Onion prices have been the subject of much manipulation and cartelization in India. Many operators have come together to buy up onions in the past and create artificial scarcities to drive prices higher.
Apart from the harvest losses, a significant part of production is lost in post-harvest storage and exposure. Hence, proper aerated storage is essential for maintaining the commodity till it reaches the consumers and other bulk users.
Maharashtra, Madhya Pradesh, Karnataka and Gujarat contribute over two thirds of all India onion production, with Maharashtra alone accounting for about 30% of India’s production, adds the study.
The monthly consumption of onions in India ranges from 8 lakh MT to 12 lakh MT depending on season and prices. Thus assuming an average consumption of one million MT per month, annual consumption of onions on all India basis is around 12 million MT. Considering storage and handling losses, the annual domestic requirement of onions at nearly 14 million MT.
India accounts for over 50% of the import share in Malaysia, Bangladesh, Sri Lanka, Indonesia, Nepal, Kuwait, Oman and Qatar, besides regular exports to U.A.E., Saudi Arabia, Singapore and Vietnam. Thus India leads in onion exports in the Asian continent. Small quantities of value added onion products viz. onion powder and onion flakes are also exported, noted the study.
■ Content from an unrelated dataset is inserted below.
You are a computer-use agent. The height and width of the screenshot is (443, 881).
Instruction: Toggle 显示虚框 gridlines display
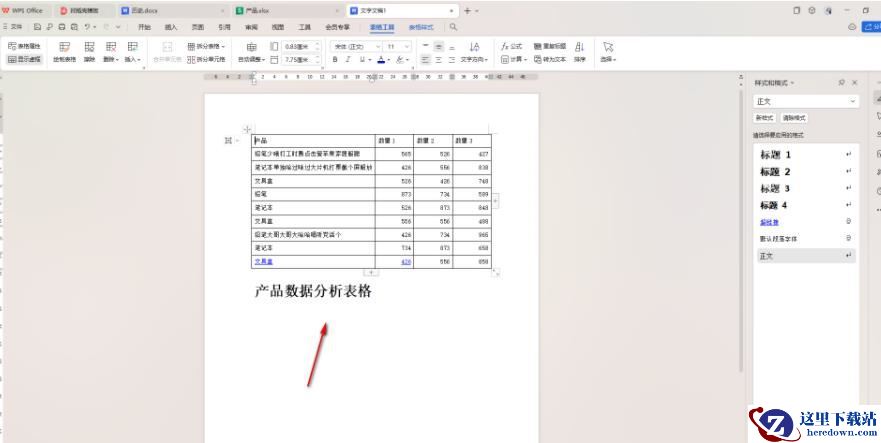26,60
ASSOCHAM has suggested timely and realistic assessment of crop and a reliable estimate of consumption requirement state-wise with proper understanding of peak demand period/month and volumes is a pre-requisite for prudent handling of the developing situation in onions.
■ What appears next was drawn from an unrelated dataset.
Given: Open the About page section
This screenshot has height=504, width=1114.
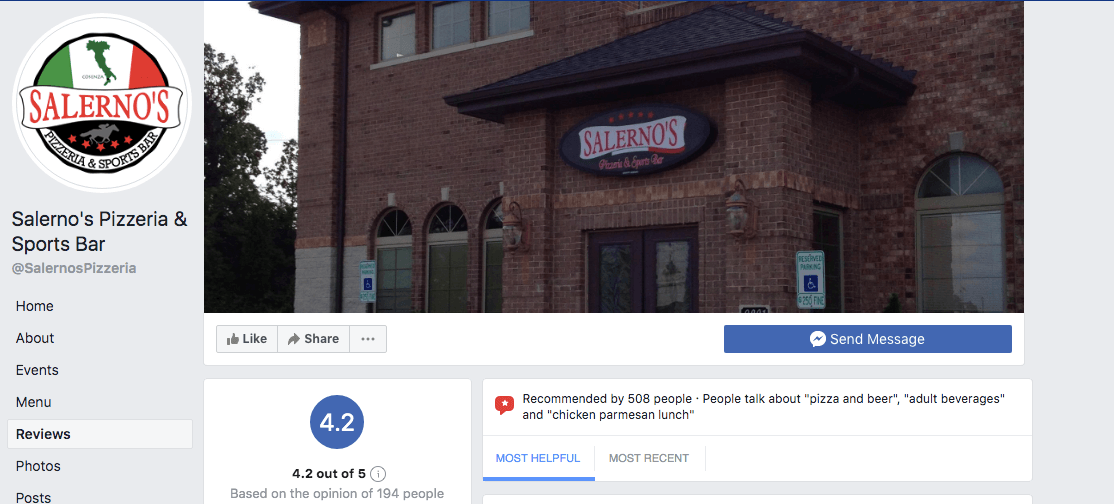Looking at the screenshot, I should 35,338.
The government has taken a decision to buy 30,000 MT onions through SFAC and NAFED for creating a buffer which is welcome. However, this quantity is grossly insufficient and government should rework the buffer requirement. Given the all India production of 15 million tonnes, ideally 1 to 5% buffer (or one month’s consumption need) will ensure a comfortable sailing all throughout the year, adds the chamber.
In the absence of minimum support price for onions and effective support operations, prices tend to drop steeply during peak arrival season. In the current year, already prices have shown signs of collapsing and the government needs to take prompt action to mitigate the woes of anguished farmers, the chamber said.
It further said on the distribution front government should create a network of outlets, preferably through NAFED, State Co-operatives, Mother Dairy and Civil Supply outlets. During periods of high prices, these outlets should start distributing onions across the country at pre-determined prices, without adding their margins
The requirement of onion is almost constant throughout the year and availability of fresh onion is limited to 7-8 months and hence there is a need to plan stock management (including buffer).
In order to prevent sudden spike, the state level agencies should consider distribution of onions from July onwards and also ensure gradual liquidation of stocks instead of holding it till the end of the season, which could result in financial and logistics implications.